More on those "neutralized" special interests

Claiming the healthcare bill shows Democrats "standing up to special interests" is absurd

Published March 23, 2010 2:24PM (EDT)

President Barack Obama and Vice President Joe Biden react to cheers as they arrive in the East Room of the White House in Washington,Tuesday, March 23, 2010, for the signing ceremony for the health care bill. (AP Photo/J. Scott Applewhite) (AP)
President Barack Obama and Vice President Joe Biden react to cheers as they arrive in the East Room of the White House in Washington,Tuesday, March 23, 2010, for the signing ceremony for the health care bill. (AP Photo/J. Scott Applewhite) (AP)

(updated below)

On Saturday, I wrote about the painfully absurd propagandistic attempt by the administration and its most loyal cheerleaders to depict the health care bill as some sort of bold act of "standing up to special interests" -- or, as Ezra Klein put it, the White House, with this bill, has "neutralized" industry interests and banished them to their "twilight" of influence and power in Washington.  There are several follow-ups to that:

FirstKaiser Health News has a new article today -- headlined:  "Doctors, Hospitals, Insurers, Pharma Come Out Ahead With Health Bill" -- which begins as follows:  "Most health industry sectors are winners -- some bigger than others -- under sweeping health care legislation that will expand coverage to 32 million uninsured Americans over the next decade, analysts say."  It details the massive benefits each industry receives (compared to their mild costs), the success they had in killing any real competition and reform in the bill (i.e., the public option, Medicare expansion, drug-reimportation, bulk price negotiations, and an end to the insurers' anti-trust exemption), and explains:  "One indication that the insurance industry is likely to do fine under the bill:  Insurers' shares have soared by an average of 71% in the past year, as measured by the Standard & Poor's 500 Managed Care Index."  That's hardly surprising:  a former Wellpoint executive was the principal author of the original Senate bill from which the final bill was derived.
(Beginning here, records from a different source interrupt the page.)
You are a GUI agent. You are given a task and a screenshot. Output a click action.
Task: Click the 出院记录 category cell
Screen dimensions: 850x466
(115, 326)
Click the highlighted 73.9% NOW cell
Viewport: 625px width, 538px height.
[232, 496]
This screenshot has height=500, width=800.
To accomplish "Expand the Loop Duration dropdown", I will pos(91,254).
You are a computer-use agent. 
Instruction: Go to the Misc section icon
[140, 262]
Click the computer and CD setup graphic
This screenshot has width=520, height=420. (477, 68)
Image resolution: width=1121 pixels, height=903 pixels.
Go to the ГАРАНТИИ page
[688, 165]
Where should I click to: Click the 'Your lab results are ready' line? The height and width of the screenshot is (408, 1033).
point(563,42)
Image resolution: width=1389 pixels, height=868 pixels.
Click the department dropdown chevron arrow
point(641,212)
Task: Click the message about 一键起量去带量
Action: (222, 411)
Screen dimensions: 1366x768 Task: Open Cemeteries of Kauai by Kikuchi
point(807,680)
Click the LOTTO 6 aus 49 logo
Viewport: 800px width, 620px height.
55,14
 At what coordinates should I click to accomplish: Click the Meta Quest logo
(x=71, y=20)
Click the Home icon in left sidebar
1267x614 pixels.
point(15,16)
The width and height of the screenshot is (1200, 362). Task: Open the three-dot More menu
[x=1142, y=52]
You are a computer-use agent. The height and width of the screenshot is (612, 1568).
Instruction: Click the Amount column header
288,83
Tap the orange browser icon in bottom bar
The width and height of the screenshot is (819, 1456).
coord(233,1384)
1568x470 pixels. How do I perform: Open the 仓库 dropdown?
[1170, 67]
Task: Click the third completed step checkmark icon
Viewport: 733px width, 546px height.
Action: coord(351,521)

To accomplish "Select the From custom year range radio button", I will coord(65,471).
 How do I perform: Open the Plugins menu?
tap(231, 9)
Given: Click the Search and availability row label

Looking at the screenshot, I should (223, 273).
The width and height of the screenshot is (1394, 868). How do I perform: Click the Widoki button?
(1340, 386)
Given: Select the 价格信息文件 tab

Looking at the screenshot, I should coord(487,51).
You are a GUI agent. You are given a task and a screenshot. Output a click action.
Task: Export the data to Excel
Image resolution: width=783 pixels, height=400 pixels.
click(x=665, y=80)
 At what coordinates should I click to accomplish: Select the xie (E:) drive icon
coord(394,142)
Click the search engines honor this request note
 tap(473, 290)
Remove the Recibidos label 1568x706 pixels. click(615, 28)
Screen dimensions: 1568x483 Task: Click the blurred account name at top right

Second, Harvard Law Professor Larry Lessig, one of the country's most knowledgeable and dedicated advocates of reforming the core corruption that drives the Congress (as well as a vocal Obama supporter), elaborated on the points I made with an excellent piece at The Huffington Post.  Lessig's whole piece should be read, but its central point is that no matter how much one likes this bill or however much good it achieves -- and, as I've always said, the good in it is clear (expanding coverage and restricting some industry abuses) -- it was enacted by invoking and strengthening precisely the same corrupt, sleazy practices that have long driven Washington.

Third, Joe Scarborough this morning used my Saturday column as the basis for several segments on the health care bill, including this quite revealing 7-minute exchange with The Nation's Chris Hayes about how the bill serves the interests of the various lobbies:

The last point that Joe and Chris made there was the key one:  if one wants to argue that this is a good bill, that's reasonable, but to claim that it is an example of Democrats' "standing up to special interests and the health insurance lobby" is so blatantly false that everyone -- especially supposedly independent commentators -- should be deeply embarrassed to espouse it.

The reason this matters so much -- aside from the intrinsic need to debunk political propaganda -- is because corporate control of the Government is one of the most serious problems, if not the single most serious problem, the nation faces.  Every future bill -- from "financial reform" to energy bills to national security and surveillance legislation -- is dominated by that central fact.  To pretend that these interests were vanquished or "neutralized" here -- all in order to glorify the President as the Greatest Leader Since Abraham Lincoln with the type of sycophantic, Leader-worship hagiography unseen since 2002 -- is not just deeply misleading but, worse, helps conceal what remains the greatest threat to the democratic process:  a threat that is not only stronger than ever, but has been made stronger as a result of the last several months.

 

UPDATE:  For those having difficulty comprehending the point:  nothing I wrote here has anything whatsoever to do with whether the health care bill should have been passed.  I am not, and never was, among those who argued for its defeat.  Right in this very post, I describe the good this bill contains.  This is about the flamboyant claims from the administration and its supporters that they stood up to and vanquished industry interests by enacting this bill, and that special interests, in the Age of Obama, are now in their "twilight."  Neither love for this bill nor a desire to feel euphoric is a justification for making false claims about what the bill achieves and what it represents, and there are -- as I detailed -- serious dangers from dissemnating that myth.